WRITTEN PROBLEM:
From the blog post below about keeping in contact, pull out the passage that starts with "I guess it'd" and goes on through "any of them.", copying it word for word.

QUOTED PASSAGE:
Sunday, August 28, 2016

Replay = Love?

I read a tweet yesterday that paraphrasingly said that you make time for the things that matter in your life. I consequently interpreted it as meaning the things you don't choose to spend time on are things you don't care so much about. The original tweet was in regards to people. As someone who is notoriously bad at keeping in contact I found it difficult to agree with it however. I rarely call anyone, but there are very many people I am very fond of. I don't call my parents often, but I keep regular contact with them through other means, like Messenger. But someone like my brother, who I care very deeply for and always enjoy being around, I haven't called for years. I don't even think I called him for his last birthday. If that makes me sound like a terrible person, you might be half-right. I've had friends question my lack of interest, only to have me try to persuade them of my sincere enjoyment of their presence in my life. I know people who call to other people in their lives every day. I'm not saying there is anything wrong or weird about that, but it's just not for me. This is something I've had to become better at (and I have definitely improved!) because the feeling that you're not important to someone who never calls for you is a pretty logical one. Anecdotally it reminds me of my ex who always had a hard time remembering peoples names and then trying to convince said people that he still cared for them - he couldn't even remember the names of his grandparents.

To me it's meant a bit of work with myself. To the people around me who have expressed their desire for me to show more active interest, I've obviously tried to do so. For the people who seem fine with me just checking in every now and then and maybe never (like my dear brother), I've kept things that way. It also made me realize I have the same relationship with things.


Not a picture of my brother

I guess it'd be difficult to try to convince someone of your love for a game (or game series) that you have never even played yourself. Yet that is me and my relationship with the Resident Evil series. There are plenty of games out there that I respect for the quality gaming that they are without actually wanting to or having played much of it myself - games like the Metroid-series or Zelda-series. I've tried a couple of them but the gameplay is overall not something I find very enjoyable. This is not the case with Resident Evil however. I really like everything about those games (up until Code Veronica) yet I have never played any of them.

RECORDED DATA:

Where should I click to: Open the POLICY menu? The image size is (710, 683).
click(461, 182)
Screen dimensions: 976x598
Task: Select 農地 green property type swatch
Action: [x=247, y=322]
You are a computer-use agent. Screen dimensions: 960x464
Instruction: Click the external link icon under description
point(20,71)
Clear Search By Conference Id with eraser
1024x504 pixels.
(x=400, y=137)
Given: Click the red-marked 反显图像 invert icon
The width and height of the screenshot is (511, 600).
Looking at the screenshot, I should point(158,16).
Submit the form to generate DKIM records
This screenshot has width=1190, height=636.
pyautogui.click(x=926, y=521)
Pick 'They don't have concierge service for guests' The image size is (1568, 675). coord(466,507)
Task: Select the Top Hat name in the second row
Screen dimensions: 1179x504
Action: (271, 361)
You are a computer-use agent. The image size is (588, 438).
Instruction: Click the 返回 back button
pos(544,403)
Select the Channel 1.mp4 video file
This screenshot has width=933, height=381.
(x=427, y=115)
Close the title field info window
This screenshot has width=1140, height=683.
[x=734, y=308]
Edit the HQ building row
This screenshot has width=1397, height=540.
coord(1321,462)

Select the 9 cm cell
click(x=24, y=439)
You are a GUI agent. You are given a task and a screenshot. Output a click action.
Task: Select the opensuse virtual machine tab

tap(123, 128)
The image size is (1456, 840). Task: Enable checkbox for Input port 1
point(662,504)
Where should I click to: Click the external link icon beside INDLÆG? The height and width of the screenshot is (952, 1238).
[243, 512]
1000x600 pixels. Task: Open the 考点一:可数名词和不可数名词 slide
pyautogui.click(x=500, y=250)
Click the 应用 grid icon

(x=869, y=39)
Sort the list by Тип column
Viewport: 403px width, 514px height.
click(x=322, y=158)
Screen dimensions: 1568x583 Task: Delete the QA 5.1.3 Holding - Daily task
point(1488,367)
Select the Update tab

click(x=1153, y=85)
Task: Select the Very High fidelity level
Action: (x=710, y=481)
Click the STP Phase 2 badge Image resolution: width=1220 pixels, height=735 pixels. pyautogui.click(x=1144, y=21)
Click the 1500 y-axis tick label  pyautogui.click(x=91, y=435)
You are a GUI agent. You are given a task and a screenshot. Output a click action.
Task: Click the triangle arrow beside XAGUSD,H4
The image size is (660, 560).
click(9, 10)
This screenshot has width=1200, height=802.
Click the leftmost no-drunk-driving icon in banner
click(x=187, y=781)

FINISHED TASK:
I guess it'd be difficult to try to convince someone of your love for a game (or game series) that you have never even played yourself. Yet that is me and my relationship with the Resident Evil series. There are plenty of games out there that I respect for the quality gaming that they are without actually wanting to or having played much of it myself - games like the Metroid-series or Zelda-series. I've tried a couple of them but the gameplay is overall not something I find very enjoyable. This is not the case with Resident Evil however. I really like everything about those games (up until Code Veronica) yet I have never played any of them.